5. Not Paying Attention to APR
Many buyers will be attracted to low posted interest rates, but may fail to recognize that many of these deals often come with high fees attached. It’s important to look at the yearly percentage rates from Truth-in-Lending disclosure forms to figure out which mortgage package actually costs less. A mortgage with a slightly higher rate and lower fees may actually be the more affordable option, so it’s wise to compare mortgages side-by-side to identify which one will cost you the least amount.
6. Putting Forth a Minimal Down Payment
There are mortgage options out there that allow borrowers to put a small down payment towards their purchase. But the less money you put towards the purchase price, the larger your loan amount will be, obviously. Along with a larger loan amount comes a lot more money paid towards interest, which can translate into tens of thousands of dollars by the end of life of the mortgage. And any down payments less than 20% means you’ll be stuck paying Private Mortgage Insurance (PMI), which will cost you an extra 0.2% to 1.5% of your loan balance every year.

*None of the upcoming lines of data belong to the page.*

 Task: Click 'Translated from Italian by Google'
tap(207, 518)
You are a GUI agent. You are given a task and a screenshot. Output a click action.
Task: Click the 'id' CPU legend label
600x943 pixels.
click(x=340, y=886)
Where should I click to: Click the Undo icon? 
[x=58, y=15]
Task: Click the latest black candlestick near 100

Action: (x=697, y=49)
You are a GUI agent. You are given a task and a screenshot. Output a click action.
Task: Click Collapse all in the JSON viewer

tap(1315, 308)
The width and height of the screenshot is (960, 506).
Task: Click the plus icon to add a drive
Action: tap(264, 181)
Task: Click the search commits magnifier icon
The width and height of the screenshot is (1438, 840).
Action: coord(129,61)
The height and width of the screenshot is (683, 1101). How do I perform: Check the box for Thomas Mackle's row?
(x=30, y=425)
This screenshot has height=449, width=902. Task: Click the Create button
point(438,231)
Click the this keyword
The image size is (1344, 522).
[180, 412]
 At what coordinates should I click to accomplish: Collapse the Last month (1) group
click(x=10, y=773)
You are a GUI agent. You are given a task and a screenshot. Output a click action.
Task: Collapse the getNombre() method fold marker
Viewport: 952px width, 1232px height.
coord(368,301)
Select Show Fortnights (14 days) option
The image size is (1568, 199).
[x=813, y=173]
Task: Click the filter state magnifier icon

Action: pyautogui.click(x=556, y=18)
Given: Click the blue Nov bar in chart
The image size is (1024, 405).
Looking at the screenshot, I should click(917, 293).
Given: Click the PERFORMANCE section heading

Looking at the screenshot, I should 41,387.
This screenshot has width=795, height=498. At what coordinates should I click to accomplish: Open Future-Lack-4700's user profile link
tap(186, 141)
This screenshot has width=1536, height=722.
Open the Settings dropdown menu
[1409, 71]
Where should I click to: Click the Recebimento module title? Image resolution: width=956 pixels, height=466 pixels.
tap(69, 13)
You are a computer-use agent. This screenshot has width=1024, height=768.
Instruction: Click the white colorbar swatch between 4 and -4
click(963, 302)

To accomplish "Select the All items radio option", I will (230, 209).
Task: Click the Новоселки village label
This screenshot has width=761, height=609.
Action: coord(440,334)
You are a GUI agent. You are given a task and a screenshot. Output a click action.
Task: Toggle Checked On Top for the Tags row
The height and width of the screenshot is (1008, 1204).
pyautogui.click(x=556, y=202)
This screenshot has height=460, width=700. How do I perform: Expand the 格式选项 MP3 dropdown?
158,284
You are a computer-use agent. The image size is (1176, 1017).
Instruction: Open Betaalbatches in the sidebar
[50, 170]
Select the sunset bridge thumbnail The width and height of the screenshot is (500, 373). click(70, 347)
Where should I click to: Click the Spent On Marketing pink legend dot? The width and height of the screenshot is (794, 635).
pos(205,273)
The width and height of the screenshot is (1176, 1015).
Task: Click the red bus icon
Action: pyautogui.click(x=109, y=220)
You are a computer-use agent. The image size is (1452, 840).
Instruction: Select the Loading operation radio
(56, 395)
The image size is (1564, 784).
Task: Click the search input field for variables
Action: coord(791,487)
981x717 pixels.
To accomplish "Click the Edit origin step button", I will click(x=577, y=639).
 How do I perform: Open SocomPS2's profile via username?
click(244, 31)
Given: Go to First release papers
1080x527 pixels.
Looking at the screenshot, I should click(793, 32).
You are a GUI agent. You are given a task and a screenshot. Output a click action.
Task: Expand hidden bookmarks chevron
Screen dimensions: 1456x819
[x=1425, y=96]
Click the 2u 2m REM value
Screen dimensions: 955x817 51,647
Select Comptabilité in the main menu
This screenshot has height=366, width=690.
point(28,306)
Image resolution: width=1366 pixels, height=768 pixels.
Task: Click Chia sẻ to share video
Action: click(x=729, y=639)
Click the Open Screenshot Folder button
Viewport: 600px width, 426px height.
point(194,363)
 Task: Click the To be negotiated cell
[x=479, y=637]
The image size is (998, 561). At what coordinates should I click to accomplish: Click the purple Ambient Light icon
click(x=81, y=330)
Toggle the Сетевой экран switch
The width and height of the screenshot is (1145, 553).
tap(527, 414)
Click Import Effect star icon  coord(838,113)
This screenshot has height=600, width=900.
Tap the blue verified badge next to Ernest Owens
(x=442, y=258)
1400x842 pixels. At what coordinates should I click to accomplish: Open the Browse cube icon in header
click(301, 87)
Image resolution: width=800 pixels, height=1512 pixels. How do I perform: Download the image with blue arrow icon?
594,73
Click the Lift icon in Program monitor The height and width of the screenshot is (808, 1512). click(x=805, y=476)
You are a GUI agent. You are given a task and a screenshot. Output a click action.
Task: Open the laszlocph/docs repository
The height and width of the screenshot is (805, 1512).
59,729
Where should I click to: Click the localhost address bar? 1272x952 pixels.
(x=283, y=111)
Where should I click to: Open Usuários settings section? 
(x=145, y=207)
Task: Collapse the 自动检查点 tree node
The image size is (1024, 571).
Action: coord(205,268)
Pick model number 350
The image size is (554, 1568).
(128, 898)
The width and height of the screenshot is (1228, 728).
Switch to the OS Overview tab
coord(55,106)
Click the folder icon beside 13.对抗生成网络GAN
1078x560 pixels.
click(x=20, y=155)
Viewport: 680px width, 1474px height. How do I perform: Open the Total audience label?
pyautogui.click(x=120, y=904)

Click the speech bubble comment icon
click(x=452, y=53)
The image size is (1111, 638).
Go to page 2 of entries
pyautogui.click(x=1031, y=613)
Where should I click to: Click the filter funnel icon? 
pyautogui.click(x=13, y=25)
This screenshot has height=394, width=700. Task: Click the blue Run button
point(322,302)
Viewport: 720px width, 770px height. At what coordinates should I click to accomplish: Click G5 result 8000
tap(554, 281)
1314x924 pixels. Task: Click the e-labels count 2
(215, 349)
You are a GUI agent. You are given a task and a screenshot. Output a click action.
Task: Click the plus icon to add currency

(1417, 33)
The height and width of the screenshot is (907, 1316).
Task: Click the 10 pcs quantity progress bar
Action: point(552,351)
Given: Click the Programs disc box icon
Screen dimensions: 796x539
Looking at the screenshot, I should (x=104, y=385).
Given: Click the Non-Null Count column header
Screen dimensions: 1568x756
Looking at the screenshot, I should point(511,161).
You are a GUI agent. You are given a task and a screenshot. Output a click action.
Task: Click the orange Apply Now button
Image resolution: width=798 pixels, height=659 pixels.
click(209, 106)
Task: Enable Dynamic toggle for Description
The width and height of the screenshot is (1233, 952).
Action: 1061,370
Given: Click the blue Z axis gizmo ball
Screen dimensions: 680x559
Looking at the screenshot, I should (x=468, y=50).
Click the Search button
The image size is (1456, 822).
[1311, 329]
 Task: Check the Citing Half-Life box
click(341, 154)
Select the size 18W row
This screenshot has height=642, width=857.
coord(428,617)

7. Not Scrutinizing Your Loan Documents
You’ve got the right and the responsibility to look over your mortgage documents with a fine-tooth comb before you sign on the dotted line. It might be a nuisance to have to look through the documents in detail, but it can save you a lot of headaches in the long run. At the very least, thanks to the Truth in Lending Act (TILA), you’ve even got three days to rescind the contract if there is something you don’t like without losing a dime.
8. Not Taking Advantage of Specialized Loans
Depending on your specific situation, you may be eligible to apply for specialized loan programs. For instance, first-time homebuyers with a less-than-stellar credit score may be able to obtain an FHA home loan that’s backed by the Federal Housing Administration. With the FHA guaranteeing a portion of the loan by the FHA, borrowers may be able to more easily qualify for mortgages. And if you’re a service member of the military, you might also be eligible for a VA loan that’s backed by the Department of Veterans Affairs, which often requires no down payment or mortgage insurance.
9. Not Locking in at a Super Low Rate
While there are adjustable-rate mortgages available, you might be better off with a fixed-rate mortgage if the current rate is very low. And with today’s mortgage rates as low as they are, it might be a good idea to lock a good rate before they start to rise. All those rates that you might be quoted really don’t mean anything until you’ve got it in writing, so if you like the rate, lock it in.